At least 45 people died when a wooden boat carrying 166
people from southeastern Nigeria capsized off the coast, a doctor said on
Tuesday.
The boat left on Friday from the town
of Oron, in Akwa-Ibom state, and was heading across the Gulf of Guinea
to Gabon, in central Africa, when it capsized 40 nautical miles offshore,
emergency services and traders said.
A doctor at a hospital in the coastal town of Calabar said
they had received 45 bodies of passengers who had drowned.
David Akate, head of Cross Rivers emergency services, said he
had no official death toll yet. Two known survivors were a young boy and a
woman who had clung to a gas cylinder and were rescued by fishermen, he added.
Yushua Shuaib, spokesman for the National Emergency
Management Agency, said they could only confirm nine dead so far.

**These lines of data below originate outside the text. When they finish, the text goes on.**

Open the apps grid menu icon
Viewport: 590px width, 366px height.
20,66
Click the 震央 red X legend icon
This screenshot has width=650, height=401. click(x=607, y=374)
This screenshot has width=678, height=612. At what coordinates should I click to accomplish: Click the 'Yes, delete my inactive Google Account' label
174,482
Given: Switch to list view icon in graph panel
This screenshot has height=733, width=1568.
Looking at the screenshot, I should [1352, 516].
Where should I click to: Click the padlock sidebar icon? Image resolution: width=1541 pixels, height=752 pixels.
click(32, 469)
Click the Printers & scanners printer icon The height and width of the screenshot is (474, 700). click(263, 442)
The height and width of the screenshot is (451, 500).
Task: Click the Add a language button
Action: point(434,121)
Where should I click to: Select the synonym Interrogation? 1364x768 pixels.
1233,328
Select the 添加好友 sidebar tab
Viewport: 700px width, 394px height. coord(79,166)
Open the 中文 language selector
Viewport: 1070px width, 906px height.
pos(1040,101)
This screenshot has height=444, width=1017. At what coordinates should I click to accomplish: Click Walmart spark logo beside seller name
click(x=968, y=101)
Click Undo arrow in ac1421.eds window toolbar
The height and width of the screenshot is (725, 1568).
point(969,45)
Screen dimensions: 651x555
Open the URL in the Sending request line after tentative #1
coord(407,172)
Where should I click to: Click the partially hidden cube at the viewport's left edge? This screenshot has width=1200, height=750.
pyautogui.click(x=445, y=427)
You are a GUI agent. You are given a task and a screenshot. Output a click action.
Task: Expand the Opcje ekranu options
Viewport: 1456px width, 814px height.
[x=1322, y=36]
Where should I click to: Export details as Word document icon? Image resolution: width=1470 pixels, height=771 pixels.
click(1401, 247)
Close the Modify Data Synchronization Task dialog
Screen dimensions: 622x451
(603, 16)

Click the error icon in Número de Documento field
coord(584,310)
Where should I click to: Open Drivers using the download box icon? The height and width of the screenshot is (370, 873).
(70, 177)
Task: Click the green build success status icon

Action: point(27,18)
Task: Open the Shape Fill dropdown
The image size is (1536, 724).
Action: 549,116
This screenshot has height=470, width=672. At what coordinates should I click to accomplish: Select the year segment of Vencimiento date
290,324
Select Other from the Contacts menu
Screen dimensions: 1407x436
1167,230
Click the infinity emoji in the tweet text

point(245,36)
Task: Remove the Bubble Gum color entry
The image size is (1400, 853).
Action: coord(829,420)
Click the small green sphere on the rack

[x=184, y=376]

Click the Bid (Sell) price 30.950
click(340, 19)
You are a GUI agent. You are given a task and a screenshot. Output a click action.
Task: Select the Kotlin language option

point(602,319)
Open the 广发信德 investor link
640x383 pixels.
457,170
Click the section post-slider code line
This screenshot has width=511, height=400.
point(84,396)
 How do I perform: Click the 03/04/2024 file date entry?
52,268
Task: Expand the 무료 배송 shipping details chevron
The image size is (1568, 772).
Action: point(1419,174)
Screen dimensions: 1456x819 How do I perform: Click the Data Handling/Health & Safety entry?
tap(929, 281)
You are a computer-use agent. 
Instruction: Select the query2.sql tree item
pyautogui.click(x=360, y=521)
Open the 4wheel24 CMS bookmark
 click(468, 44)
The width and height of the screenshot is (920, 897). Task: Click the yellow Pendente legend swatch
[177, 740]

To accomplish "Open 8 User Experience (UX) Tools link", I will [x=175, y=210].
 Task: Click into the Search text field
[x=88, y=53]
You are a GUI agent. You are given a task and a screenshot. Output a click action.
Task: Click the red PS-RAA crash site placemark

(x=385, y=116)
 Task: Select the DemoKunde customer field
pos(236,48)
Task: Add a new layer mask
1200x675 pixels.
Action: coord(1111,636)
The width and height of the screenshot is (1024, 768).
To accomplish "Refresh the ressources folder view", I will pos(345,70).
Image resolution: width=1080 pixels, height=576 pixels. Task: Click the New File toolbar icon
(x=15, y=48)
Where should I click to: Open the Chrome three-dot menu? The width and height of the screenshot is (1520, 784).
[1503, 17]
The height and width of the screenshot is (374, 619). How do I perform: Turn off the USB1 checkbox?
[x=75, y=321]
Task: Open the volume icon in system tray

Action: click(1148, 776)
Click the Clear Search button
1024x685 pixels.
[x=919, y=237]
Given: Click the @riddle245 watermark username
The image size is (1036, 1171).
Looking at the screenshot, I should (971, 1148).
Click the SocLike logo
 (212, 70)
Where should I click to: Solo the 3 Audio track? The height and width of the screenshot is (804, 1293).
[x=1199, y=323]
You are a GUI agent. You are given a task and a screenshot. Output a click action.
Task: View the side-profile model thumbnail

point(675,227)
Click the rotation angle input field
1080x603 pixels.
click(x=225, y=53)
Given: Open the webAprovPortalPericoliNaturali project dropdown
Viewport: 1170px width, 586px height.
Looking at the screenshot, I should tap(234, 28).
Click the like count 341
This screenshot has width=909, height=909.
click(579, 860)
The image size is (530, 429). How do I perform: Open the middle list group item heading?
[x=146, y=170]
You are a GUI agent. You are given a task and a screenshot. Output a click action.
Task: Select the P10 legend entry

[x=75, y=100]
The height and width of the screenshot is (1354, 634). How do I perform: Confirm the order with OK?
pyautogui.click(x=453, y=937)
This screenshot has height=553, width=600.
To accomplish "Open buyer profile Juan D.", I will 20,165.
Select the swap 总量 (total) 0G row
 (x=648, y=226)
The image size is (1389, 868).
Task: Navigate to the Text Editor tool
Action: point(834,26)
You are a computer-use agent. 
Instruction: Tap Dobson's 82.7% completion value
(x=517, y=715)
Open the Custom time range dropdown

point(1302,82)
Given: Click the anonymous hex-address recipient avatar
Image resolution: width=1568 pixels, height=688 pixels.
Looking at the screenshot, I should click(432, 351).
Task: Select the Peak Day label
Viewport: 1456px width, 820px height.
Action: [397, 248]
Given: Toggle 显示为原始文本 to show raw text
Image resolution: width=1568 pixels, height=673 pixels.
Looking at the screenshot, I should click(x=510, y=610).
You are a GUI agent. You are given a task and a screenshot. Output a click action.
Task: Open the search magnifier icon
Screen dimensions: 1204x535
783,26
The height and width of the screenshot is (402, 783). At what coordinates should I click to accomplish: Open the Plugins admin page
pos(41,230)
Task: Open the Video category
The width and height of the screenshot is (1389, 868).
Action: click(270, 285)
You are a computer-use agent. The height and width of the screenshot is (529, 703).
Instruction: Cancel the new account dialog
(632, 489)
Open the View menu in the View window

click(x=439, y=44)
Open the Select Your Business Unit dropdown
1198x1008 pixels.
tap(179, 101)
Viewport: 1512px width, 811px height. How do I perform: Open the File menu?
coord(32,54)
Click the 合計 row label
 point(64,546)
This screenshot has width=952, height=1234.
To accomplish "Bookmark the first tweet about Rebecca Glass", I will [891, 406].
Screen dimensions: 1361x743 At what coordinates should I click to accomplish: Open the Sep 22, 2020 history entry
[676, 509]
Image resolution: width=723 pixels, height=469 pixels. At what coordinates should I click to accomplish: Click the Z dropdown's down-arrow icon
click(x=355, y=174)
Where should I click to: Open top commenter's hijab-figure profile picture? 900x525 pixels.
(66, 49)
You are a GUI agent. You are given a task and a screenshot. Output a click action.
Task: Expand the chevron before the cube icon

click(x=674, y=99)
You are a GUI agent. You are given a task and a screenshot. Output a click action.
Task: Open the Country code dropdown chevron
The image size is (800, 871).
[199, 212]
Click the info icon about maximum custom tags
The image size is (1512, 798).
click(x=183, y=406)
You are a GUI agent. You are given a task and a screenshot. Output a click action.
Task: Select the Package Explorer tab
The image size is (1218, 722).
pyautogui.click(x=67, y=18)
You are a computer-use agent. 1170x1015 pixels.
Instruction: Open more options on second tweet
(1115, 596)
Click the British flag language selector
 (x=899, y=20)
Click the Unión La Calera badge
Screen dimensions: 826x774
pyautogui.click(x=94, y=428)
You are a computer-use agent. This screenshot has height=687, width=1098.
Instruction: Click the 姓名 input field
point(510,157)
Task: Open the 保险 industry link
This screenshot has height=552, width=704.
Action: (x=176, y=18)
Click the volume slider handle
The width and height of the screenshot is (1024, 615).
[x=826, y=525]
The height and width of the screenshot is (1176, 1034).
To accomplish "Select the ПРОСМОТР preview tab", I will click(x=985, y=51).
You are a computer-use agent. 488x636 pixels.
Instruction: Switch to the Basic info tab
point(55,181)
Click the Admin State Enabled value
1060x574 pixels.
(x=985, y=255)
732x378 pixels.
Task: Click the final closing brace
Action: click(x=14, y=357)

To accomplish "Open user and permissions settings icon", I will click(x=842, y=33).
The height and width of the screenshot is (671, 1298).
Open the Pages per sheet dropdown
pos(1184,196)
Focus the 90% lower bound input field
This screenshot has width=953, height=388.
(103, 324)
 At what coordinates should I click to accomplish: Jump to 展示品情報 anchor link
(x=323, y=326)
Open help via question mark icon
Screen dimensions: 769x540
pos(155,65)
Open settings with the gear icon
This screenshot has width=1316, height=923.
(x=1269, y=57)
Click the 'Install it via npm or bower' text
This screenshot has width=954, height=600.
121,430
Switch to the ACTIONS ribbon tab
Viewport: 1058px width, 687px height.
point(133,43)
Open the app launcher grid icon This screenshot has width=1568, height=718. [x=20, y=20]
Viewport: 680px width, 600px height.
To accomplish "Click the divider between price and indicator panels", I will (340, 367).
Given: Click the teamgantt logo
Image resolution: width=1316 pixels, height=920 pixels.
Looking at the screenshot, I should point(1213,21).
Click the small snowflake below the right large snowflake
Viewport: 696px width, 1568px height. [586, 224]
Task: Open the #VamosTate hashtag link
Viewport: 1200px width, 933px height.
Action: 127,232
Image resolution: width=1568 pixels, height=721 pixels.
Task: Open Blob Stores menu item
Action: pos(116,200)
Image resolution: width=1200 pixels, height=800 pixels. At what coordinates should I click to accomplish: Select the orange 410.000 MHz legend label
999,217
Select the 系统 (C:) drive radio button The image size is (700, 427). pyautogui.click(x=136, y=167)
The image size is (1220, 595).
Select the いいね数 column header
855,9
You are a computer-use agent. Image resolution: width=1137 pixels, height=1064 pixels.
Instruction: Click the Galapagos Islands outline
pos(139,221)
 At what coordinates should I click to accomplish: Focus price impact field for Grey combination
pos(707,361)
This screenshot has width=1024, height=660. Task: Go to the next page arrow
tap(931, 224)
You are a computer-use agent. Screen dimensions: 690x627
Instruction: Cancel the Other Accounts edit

"They are mostly ... traders from the southeast who
headed to Oron to board the wooden boat," said Ikechukwu Egwu, a marine
transporter in the area.
Boat accidents are relatively common in Africa, where safety
standards are poor. As many as 138 people died when an overloaded boat carrying
passengers and goods capsized in rough water on a river in Democratic Republic
of Congo in 2010.
Some 35 people taking this route from Nigeria to Gabon died
after their boat sunk off the coast of Cameroon in 2008.